### Document excerpt
432 Exercise programmes beneficial for people with dementia

July 08, 2014

PEARLS 432, June 2014, written by Brian R McAvoy

Clinical question
Are exercise programmes effective for people with dementia?

Bottom line
There was promising evidence exercise programmes can have a significant impact in improving ability to perform activities of daily living and, possibly, in improving cognition in people with dementia, although some caution is advised in interpreting these findings. The programmes had no significant effect on challenging behaviours or depression. There was little or no evidence regarding quality of life, mortality, caregiver quality of life and mortality, or costs and use of healthcare services. There was an insufficient number of trials to permit subgroup analyses that would determine which type of exercise (aerobic, strength training, balance), at what frequency and duration, is most beneficial for specific types and severity of dementia.

The included trials were highly heterogeneous in terms of subtype and severity of participants' dementia, and type, duration and frequency of exercise. Several authors did not report, or did not describe adequately, the outcome data for each main outcome. High attrition rates, an imbalance of attrition between groups and unknown reasons for attrition and poor adherence (or no description) to the exercise programmes were also potential sources of bias in several of the included trials.

### What you will do
1 > Reproduce the dementia exercise summary, everything from "PEARLS 432, June" down to "severity of dementia.".
2 > Carry on writing the dementia exercise summary after its last sentence.

### Entries shown

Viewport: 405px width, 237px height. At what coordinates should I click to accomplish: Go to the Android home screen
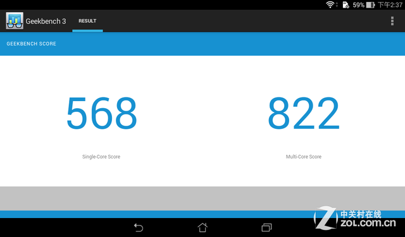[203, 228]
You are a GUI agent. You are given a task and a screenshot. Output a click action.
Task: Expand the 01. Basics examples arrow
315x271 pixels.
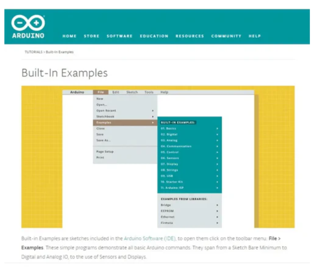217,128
==
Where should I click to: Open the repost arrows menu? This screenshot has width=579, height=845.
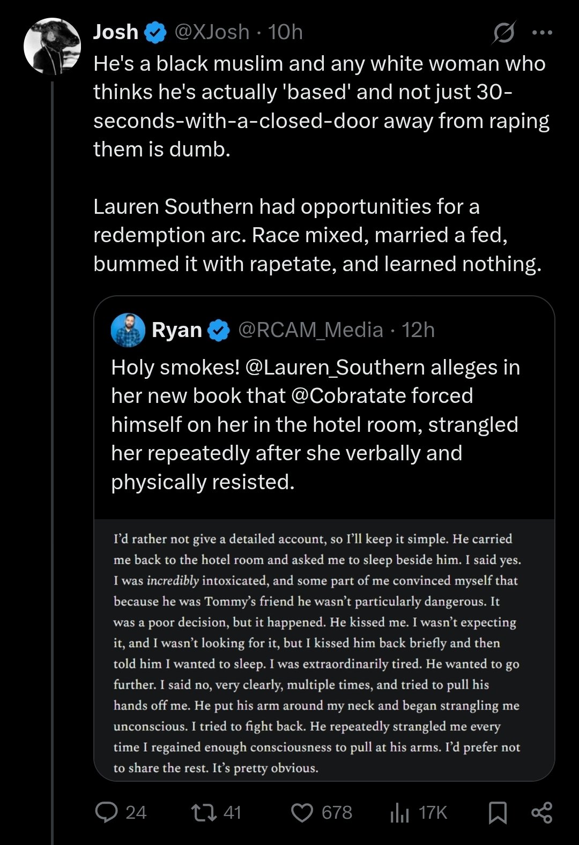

### Expected results
1 >
PEARLS 432, June 2014, written by Brian R McAvoy

Clinical question
Are exercise programmes effective for people with dementia?

Bottom line
There was promising evidence exercise programmes can have a significant impact in improving ability to perform activities of daily living and, possibly, in improving cognition in people with dementia, although some caution is advised in interpreting these findings. The programmes had no significant effect on challenging behaviours or depression. There was little or no evidence regarding quality of life, mortality, caregiver quality of life and mortality, or costs and use of healthcare services. There was an insufficient number of trials to permit subgroup analyses that would determine which type of exercise (aerobic, strength training, balance), at what frequency and duration, is most beneficial for specific types and severity of dementia.

2 >
In future, as the population ages, the number of people in our communities suffering with dementia will rise dramatically. This will not only affect the quality of life of people with dementia but also increase the burden on family caregivers, community care and residential care services. Exercise is one lifestyle factor identified as a potential means of reducing or delaying progression of the symptoms of dementia.

Cochrane Systematic Review

Forbes D et al. Exercise programs for people with dementia. Cochrane Reviews, 2013, Issue 12. Art. No.: CD006489.DOI: 10.1002/14651858. CD006489.pub3. This review contains 16 studies involving 937 participants.

Pearls are an independent product of the Cochrane primary care group and are meant for educational use and not to guide clinical care.